- **Exercise directions**
Copy out the material again from the line that contains "Given: Expand the 円.002 outliner item" up to and including the line that contains "Action: coord(47,88)", and give only those lines.

____

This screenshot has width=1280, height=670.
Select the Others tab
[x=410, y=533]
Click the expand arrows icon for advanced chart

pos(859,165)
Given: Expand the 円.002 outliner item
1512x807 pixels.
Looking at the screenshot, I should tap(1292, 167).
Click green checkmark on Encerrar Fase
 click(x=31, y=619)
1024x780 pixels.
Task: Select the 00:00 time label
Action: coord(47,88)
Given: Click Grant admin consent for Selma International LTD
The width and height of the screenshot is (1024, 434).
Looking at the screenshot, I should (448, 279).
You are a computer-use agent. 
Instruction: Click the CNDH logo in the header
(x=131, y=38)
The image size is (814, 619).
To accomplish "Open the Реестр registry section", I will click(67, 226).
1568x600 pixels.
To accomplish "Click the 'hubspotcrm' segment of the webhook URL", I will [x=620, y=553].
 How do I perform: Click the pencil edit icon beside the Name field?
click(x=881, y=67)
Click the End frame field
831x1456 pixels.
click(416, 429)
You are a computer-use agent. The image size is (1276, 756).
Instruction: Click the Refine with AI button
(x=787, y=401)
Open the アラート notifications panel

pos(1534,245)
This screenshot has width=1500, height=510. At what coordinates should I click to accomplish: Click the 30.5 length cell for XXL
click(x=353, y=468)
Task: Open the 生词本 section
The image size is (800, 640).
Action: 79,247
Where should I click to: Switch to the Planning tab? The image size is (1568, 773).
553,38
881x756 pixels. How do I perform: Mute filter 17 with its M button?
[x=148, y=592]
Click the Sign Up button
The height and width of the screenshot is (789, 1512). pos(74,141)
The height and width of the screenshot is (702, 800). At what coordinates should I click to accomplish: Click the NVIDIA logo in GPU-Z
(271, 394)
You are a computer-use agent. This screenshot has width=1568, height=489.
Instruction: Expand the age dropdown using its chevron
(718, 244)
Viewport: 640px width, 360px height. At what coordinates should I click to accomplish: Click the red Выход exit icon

____

- **Completed exercise**
Given: Expand the 円.002 outliner item
1512x807 pixels.
Looking at the screenshot, I should tap(1292, 167).
Click green checkmark on Encerrar Fase
 click(x=31, y=619)
1024x780 pixels.
Task: Select the 00:00 time label
Action: coord(47,88)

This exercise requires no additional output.